Si l’effet de certains nootropes est réel, attention aux dérives dopantes.
 
Les nootropes, ou psychotoniques, sont des substances censées améliorer nos fonctions cognitives, c’est-à-dire notre capacité à réfléchir et résoudre des situations. Elles agissent également en augmentant notre capacité de concentration.
Nos placards contiennent la plus courante des substances nootropes : la caféine, présente dans le café, le chocolat, le thé, les colas, etc. Ses propriétés psychotoniques ont été démontrées dans de très nombreuses études. Une autre substance nootrope couramment utilisée est la nicotine du tabac, avec les effets que l’on connait sur la santé.

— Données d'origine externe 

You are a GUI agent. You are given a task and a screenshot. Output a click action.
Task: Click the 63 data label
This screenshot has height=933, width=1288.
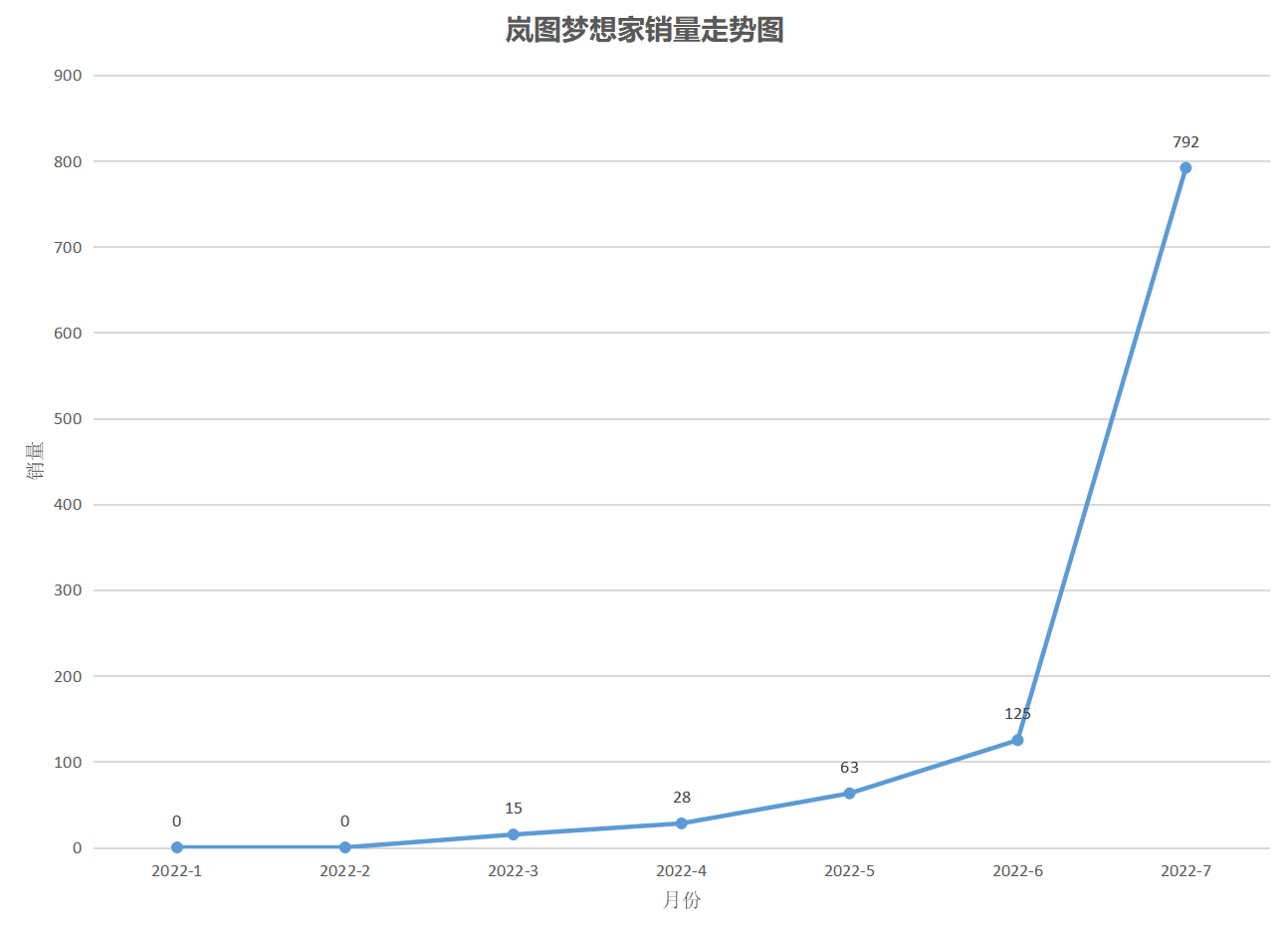pos(849,768)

En France, il existe un médicaments nootrope, le piracétam, qui est disponible sur ordonnance et prescrit en traitement d’appoint des troubles du comportement et de la mémoire liés au vieillissement ou de la dyslexie chez les enfants. Un autre médicament nootrope, la sulbutiamine, est prescrit dans les états de fatigue.
De nombreuses autres substances nootropes existent, par exemple de la famille des racétams : aniracétam, oxiracétam, etc., ou des acides aminés comme la L-théanine (présente dans le thé). Elles sont commercialisées sous forme de compléments alimentaires, en général associées à des vitamines (sans effet nootrope prouvé) et des plantes réputées nootropes comme Bacopa monnieri ou Huperzia serrata, par exemple.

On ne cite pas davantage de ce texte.